Your instructions
Output, word for word, the lines of this listing that fall between the line with "Where should I click to: Share" and the line with "Given: Click the Grok slashed-circle icon", counting both of those lines, and no others.
Segment Open
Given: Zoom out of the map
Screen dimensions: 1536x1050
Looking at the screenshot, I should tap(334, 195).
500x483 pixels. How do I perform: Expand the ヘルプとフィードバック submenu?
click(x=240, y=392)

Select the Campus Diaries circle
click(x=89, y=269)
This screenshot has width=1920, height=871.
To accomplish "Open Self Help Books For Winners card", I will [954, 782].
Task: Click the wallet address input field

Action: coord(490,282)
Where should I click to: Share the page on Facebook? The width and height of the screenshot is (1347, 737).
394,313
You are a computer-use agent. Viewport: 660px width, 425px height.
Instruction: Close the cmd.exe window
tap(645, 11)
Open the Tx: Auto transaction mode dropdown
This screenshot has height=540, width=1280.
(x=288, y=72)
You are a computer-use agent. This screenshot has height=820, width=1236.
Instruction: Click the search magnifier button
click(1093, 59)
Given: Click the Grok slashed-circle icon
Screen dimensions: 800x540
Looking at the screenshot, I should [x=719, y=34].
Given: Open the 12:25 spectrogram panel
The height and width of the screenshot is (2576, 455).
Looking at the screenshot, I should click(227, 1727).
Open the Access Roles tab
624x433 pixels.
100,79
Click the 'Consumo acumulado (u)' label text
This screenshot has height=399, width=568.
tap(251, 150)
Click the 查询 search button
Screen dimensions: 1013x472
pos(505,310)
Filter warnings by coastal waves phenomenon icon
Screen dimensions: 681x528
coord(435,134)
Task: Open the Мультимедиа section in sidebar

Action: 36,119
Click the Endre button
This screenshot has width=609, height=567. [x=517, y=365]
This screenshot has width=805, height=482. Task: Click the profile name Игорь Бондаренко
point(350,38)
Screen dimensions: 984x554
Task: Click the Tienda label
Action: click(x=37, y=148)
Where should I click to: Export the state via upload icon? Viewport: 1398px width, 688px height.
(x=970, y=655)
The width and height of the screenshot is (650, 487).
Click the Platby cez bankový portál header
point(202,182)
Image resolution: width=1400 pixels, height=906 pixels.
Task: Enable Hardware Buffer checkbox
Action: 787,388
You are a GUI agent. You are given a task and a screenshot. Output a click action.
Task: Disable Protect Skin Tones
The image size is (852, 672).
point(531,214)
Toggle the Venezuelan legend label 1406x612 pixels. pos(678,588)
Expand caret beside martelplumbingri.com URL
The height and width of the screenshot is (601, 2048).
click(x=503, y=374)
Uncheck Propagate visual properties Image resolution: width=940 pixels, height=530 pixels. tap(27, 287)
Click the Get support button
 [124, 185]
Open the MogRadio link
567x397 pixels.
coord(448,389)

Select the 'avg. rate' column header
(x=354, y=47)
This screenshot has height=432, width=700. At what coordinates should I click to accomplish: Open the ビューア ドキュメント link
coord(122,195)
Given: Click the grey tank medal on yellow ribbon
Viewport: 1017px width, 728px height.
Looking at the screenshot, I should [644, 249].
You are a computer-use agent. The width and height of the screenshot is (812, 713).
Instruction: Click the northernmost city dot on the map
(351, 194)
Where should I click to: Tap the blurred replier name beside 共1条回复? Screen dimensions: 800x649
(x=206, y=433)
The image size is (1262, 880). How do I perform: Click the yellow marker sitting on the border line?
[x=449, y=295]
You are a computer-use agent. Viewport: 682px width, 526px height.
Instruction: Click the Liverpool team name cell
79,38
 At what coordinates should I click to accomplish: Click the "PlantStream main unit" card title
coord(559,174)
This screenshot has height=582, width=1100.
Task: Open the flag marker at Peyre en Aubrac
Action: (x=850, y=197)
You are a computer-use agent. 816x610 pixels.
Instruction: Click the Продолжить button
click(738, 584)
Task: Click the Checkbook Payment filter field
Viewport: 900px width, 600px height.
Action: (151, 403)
Segment Closed
Completed task
Where should I click to: Share the page on Facebook? The width and height of the screenshot is (1347, 737).
394,313
You are a computer-use agent. Viewport: 660px width, 425px height.
Instruction: Close the cmd.exe window
tap(645, 11)
Open the Tx: Auto transaction mode dropdown
This screenshot has height=540, width=1280.
(x=288, y=72)
You are a computer-use agent. This screenshot has height=820, width=1236.
Instruction: Click the search magnifier button
click(1093, 59)
Given: Click the Grok slashed-circle icon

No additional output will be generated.